Dual-income households reshape gender roles—and expose eldercare as the next workplace issue
Eliza argues dual-income households are now the norm, forcing a renegotiation of domestic labor. While fathers have stepped up more in childcare, eldercare remains uneven and under-discussed—and organizations must treat it as a mainstream work-life reality.
“Entitlement” as a mirror of corporate rules: get paid now because loyalty is gone
Simon presents a key behavioral inversion: instead of proving value then requesting a raise, younger workers ask for compensation upfront. He frames it as employees adapting to companies’ reduced loyalty; if organizations want different behavior, they must rebuild stability, belonging, and a credible career path.
Hyper-individualism and “Dirty Kitchen Syndrome”: small signals of a transactional culture
Eliza links rising individualism to workplace behavior that erodes communal norms, like not cleaning shared kitchens post-COVID. She connects this to remote/hybrid work reducing low-stakes socialization and to incentive systems that reward “I” over “we.”
AI as the next “generation” at work—and the chance to re-humanize jobs
Eliza proposes treating AI like a new workplace cohort: fast, eager, sometimes wrong, needing management. The opportunity is to let AI handle measurable output tasks while humans focus on uncountable value—care, wisdom-sharing, and communication—rebuilding trust and belonging in the process.
Taylor Swift tickets, judgment economy, and rebuilding the path to mastery
Eliza shares an example from elite law firms: AI reduces grunt work (fewer paralegals), while relationship-building becomes more central—even via client experiences like concert tickets.

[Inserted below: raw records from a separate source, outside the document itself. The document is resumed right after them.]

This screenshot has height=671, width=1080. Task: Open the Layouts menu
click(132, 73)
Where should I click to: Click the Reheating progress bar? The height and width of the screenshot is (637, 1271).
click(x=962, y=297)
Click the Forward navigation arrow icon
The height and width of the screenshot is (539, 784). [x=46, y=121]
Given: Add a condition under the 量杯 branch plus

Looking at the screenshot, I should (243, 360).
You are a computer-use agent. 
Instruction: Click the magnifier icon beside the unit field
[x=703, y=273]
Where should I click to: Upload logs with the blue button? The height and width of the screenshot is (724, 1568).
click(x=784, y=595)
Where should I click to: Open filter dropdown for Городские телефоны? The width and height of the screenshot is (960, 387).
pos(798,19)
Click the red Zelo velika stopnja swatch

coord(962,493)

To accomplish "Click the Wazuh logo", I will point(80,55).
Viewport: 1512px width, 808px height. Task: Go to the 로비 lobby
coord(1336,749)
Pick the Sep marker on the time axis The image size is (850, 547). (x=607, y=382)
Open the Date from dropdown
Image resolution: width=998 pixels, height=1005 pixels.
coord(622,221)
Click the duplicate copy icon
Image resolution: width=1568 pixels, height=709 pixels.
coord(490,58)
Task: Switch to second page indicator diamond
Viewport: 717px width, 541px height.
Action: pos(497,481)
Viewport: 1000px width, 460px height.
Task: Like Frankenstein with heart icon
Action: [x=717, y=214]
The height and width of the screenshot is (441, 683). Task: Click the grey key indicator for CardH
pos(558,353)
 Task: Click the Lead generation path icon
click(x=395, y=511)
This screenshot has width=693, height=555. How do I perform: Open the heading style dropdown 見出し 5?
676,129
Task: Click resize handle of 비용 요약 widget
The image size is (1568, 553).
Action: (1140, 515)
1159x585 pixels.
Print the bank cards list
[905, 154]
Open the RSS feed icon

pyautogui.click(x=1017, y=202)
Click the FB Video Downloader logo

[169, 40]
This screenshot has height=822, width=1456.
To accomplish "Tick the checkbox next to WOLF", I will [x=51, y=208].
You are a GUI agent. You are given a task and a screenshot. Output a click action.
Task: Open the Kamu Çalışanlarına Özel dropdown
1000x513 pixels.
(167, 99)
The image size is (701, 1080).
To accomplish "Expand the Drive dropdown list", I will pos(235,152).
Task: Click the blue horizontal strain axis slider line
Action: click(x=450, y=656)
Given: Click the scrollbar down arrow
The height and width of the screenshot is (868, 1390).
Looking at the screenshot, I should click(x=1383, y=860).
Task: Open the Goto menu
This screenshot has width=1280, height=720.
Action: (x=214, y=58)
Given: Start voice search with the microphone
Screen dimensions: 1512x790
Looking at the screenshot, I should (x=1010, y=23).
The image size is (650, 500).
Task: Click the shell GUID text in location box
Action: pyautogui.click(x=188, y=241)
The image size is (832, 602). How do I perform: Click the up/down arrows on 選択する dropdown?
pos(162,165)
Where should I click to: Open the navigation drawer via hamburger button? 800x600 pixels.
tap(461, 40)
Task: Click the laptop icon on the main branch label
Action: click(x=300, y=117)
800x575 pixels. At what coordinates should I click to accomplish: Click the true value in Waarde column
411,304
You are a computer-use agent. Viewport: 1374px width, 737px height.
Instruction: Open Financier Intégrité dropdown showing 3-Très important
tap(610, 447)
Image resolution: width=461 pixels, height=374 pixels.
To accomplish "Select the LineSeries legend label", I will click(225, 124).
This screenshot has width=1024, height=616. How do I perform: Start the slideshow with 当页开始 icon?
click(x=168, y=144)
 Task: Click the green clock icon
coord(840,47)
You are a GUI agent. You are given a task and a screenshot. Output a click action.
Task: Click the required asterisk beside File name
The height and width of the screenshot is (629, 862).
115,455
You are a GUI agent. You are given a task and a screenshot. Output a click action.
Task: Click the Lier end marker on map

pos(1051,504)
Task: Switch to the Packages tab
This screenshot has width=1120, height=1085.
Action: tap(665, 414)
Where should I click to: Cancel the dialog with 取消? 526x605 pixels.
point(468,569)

They warn that automating early-career grind can disrupt mastery, making deliberate human skill development and mentoring essential.
How generations can come together: redesign work around trust, learning, and reciprocity
They close on a hopeful synthesis: generational friction is solvable when organizations rebuild reciprocal obligations and design for human connection. The practical path is intergenerational learning, clearer expectations, and cultures that reward “we,” not just individual output.